By Deaven Zimmerman
Worried you or someone you love might have an eating disorder?
Lewis and Clark Community College’s Student Development and Counseling Department and the Nurse-Managed Center for Healthcare and Education will be sponsoring an Eating Disorder Screening March 9. The screening will be held in Caldwell Hall, room 2301 from 8 a.m to 1 p.m. Nursing students will be managing the registration table outside the room making the screening – which is open to students, faculty and staff – easy to find.

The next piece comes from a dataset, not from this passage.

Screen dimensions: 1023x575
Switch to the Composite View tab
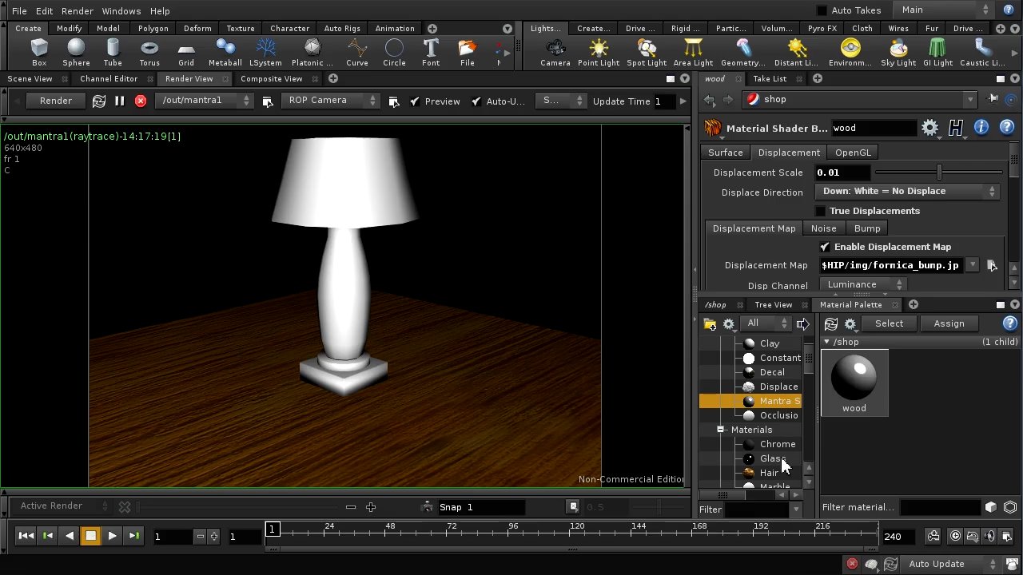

The screening procedure is as follows: participants complete a short questionnaire regarding food attitudes and behaviors and view a 20 minute video on eating disorders, and then speak privately with a counselor regarding their questionnaire and recommendations
According to statistics, eating disorders affect 5 million American men and women, particularly young people
“Eating disorders primarily afflict high school- to college-aged people. It can really affect anyone but that’s when it really begins and it can continue into later years,” said Renee Bauer, a counselor with the Student Development and Counseling Department.

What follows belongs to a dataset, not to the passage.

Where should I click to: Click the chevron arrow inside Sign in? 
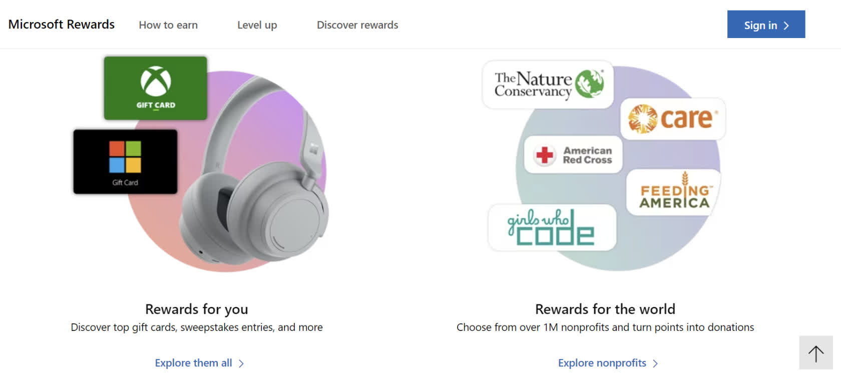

Eating disorders such as anorexia nervosa, bulimia, and binge eating have the highest mortality rate of any psychological disorder and can cause serious medical problems including loss of menstruation, significant weight loss, serious skin, dental, throat and intestinal problems and in the most severe cases, death.
“Many instructors offer extra credit for students who attend the screening. This offers a layer of anonymity so that students can go and not feel they stick out like a sore thumb, and if they have problems they can get help quicker. Eating disorders can take such a hold on people and even if we only find one person it can be of tremendous benefit to that person. The earlier the intervention the better the chances for long term recovery,” said Bauer, “We also have people who come to the screening because their friend or family member has an eating disorder so they come to seek information on how to help that person.”
According to statistics, approximately 150 to 200 students participate in LC’s annual Eating Disorder Screening. Of the 166 students who attended last year, 23 of them were referred for counseling services and 11 identified with other concerns which they spoke to counselors at the screening about.
LCCC has been holding eating disorder screenings for around 12 years and traditionally has a depression screening in the fall besides the eating disorder screening in the spring.